Interdisciplinary Dialogues on Borders, Walls, and Security
Mon, 18 May 2026 - Thu, 21 May 2026
Fez, Maroc
Organized by: University Sidi Mohammed Ben Abdellah
Contact: said.saddiki@usmba.ac.ma
Conference to be held by the University Sidi Mohammed Ben Abdellah of Fez (Laboratory of Legal and Political Studies, Morocco), with the University of Quebec at Montreal (Chaire Raoul-Dandurand, Canada) and INALCO (France), in collaboration with Arizona State University (School of Transborder Studies, USA), South Asia University (India).

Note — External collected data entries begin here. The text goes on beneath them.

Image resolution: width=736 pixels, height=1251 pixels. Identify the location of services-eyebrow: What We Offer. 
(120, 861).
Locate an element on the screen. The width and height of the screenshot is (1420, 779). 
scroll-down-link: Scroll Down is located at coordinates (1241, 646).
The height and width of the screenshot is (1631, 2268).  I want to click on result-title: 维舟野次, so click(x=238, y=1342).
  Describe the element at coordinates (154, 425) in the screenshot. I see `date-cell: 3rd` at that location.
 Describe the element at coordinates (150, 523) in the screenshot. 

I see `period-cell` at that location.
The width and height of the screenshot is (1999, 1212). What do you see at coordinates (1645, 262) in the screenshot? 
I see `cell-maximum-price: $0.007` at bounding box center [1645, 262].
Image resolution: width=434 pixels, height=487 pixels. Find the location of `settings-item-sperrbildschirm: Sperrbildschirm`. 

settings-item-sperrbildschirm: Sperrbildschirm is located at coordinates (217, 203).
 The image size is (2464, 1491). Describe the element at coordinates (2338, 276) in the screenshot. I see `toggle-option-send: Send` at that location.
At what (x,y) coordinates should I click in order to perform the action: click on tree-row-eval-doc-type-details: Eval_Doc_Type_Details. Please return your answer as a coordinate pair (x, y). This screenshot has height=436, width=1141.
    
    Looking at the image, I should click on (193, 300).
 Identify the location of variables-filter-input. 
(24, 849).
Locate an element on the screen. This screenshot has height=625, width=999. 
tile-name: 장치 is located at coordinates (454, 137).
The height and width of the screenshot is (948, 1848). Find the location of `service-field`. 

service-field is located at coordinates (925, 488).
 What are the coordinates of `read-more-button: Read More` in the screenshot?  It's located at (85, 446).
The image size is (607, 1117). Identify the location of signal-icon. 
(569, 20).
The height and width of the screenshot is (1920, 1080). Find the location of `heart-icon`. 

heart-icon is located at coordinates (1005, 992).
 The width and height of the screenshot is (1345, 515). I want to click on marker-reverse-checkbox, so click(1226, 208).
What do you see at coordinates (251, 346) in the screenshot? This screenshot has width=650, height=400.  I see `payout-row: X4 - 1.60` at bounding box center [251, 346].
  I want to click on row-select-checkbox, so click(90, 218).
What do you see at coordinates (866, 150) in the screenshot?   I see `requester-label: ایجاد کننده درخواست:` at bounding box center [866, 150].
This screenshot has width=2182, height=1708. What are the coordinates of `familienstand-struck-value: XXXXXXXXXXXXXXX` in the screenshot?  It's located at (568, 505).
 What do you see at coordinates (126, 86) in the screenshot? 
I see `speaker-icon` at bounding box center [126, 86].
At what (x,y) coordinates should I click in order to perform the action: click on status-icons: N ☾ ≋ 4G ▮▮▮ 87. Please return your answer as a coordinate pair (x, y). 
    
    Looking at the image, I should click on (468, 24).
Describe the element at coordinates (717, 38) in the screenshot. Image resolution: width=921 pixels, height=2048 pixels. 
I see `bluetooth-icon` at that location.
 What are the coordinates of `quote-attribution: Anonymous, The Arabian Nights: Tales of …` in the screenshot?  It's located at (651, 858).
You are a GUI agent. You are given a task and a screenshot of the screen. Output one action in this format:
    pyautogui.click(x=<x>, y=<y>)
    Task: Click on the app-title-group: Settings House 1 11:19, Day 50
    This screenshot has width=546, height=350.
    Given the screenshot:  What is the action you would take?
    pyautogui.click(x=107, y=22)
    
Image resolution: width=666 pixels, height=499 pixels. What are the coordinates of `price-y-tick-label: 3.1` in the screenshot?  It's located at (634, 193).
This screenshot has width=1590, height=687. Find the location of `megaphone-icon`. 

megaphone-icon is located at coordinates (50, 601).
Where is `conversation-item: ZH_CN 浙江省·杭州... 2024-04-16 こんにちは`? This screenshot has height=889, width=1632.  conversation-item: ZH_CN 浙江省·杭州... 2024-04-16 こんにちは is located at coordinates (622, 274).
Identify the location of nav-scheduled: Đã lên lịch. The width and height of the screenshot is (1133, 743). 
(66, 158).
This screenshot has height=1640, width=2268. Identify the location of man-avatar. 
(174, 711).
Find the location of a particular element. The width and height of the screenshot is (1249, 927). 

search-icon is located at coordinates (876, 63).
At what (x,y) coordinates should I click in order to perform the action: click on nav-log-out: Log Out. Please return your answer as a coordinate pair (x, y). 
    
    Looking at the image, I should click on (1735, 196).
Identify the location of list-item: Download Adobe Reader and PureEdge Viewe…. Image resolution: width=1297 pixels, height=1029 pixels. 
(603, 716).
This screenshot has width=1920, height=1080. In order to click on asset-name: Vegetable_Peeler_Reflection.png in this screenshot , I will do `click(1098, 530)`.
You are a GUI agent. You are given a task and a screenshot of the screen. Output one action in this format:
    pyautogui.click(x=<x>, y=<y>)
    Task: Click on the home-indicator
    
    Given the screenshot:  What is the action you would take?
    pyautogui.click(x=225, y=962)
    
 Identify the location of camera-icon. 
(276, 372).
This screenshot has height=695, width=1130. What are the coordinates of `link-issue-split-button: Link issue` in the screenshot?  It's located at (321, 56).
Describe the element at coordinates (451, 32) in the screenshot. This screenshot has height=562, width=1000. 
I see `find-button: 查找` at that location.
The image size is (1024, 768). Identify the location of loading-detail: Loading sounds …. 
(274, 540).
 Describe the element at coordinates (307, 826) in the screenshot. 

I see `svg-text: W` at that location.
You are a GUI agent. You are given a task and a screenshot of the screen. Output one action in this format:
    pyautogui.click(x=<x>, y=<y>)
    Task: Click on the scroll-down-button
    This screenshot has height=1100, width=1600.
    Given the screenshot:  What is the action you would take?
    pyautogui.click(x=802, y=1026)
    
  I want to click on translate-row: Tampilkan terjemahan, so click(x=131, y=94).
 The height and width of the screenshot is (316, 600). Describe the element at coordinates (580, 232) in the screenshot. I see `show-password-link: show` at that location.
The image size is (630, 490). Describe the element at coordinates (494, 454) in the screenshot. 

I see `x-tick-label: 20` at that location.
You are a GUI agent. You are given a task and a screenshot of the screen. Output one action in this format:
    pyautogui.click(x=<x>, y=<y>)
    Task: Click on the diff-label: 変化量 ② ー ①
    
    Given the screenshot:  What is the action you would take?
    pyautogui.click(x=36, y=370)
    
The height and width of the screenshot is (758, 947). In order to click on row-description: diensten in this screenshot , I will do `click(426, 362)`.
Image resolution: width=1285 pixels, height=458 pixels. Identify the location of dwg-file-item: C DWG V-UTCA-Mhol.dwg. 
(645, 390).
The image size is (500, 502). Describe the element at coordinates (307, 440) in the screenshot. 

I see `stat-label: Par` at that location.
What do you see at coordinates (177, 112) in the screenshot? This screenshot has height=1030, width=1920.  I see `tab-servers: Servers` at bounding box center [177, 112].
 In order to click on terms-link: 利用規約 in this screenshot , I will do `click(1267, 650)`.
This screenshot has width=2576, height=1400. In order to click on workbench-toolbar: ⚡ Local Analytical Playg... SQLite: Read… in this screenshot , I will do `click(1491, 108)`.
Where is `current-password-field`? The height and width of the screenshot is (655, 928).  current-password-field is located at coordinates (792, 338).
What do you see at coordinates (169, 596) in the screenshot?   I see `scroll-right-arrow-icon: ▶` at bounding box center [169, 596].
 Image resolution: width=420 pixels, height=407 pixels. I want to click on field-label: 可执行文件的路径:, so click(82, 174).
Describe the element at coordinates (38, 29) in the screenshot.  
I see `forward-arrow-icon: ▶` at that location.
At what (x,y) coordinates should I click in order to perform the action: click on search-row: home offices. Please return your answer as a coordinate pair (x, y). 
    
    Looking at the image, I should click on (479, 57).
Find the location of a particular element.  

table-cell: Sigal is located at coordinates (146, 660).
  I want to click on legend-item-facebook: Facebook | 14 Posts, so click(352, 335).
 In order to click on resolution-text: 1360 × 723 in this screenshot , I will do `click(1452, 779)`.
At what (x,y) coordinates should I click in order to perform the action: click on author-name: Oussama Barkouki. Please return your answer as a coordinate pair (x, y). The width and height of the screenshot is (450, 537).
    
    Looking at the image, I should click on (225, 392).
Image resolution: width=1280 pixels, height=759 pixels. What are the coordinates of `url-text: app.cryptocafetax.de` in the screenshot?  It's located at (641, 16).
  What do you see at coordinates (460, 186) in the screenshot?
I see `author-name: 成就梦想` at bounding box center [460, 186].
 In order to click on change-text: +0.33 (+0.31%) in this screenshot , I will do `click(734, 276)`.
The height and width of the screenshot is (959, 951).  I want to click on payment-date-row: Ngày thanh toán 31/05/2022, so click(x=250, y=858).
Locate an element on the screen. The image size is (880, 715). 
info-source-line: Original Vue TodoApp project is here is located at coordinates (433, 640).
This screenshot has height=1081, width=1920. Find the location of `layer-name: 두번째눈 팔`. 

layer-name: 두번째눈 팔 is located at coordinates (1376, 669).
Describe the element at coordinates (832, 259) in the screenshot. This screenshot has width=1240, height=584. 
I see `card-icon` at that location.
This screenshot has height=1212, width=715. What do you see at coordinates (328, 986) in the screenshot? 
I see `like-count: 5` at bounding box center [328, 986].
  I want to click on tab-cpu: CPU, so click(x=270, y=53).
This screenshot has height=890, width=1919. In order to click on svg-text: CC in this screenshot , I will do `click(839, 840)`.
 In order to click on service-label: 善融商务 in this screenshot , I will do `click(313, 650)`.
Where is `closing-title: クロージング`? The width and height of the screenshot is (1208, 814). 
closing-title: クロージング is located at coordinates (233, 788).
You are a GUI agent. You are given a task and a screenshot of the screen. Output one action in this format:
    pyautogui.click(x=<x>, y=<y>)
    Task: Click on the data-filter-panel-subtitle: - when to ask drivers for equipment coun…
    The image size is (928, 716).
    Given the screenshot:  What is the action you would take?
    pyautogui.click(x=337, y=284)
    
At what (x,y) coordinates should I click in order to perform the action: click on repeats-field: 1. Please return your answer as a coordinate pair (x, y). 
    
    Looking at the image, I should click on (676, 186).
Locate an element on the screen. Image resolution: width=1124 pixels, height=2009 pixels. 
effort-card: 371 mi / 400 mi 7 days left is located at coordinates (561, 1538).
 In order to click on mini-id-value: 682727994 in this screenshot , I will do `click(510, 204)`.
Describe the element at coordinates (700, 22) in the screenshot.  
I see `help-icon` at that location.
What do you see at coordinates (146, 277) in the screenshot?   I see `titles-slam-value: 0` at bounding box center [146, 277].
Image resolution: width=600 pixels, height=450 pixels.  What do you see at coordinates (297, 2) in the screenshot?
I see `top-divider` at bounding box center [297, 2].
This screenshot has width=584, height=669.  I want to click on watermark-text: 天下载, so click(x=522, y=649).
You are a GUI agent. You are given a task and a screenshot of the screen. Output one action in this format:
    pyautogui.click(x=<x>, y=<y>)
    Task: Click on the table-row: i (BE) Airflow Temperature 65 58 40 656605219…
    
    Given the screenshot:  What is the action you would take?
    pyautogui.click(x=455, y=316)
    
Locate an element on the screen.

While the literature on borders and border walls has grown significantly in the past decades, much of this scholarship remains centred and produced in and on the Global North, while international co-authored publications continue to be the exception rather than the rule. This event aims to substantially rethink the acceleration of border fortification and its impact by decentering the analysis mainly produced in the North. In an era marked by resurgent nationalism, supply chain disruptions, hypersecuritization, polycrisis building on health (in)security and climate change, borders reclaim centrality and intensify their role as key political features and spatial technologies. This call seeks to shift the lens, focusing on how deglobalization processes —real or imagined—are transforming border regimes, bordering practices, migration governance, and wall-building projects worldwide. It emphasizes the importance of the global South and non-Western/or Native perspectives and gender inclusivity in rethinking borders as imposed colonial constructs and as lived, contested, and relational spaces. Alternative knowledge systems challenge the very premises of territorial sovereignty, national boundaries, and fixed border regimes, offering alternative frameworks for understanding land, mobility, and political belonging.
This conference builds on the foundations of the 2024 conference, entitled “Towards a New Agenda in Border Studies”, where participants articulated the Fez Agenda for Border Studies. This second edition seeks to advance that agenda, interrogating borders and walls through interdisciplinary, transnational, and alternative perspectives. It will offer a unique and unprecedented space for in-depth discussions around the renewal of border wall studies, aiming at fostering the establishment of an inclusive, innovative and multidisciplinary research network. The particular objective of this conference is to push forward our new agenda of border and border wall studies that can benefit the border studies community as a whole. It is also about helping to forge closer links between researchers from distinct geographical areas that tend to coexist but rarely cross paths, actively supporting and fostering co-theorization and co-production of knowledge and exploring effective collaborative practices.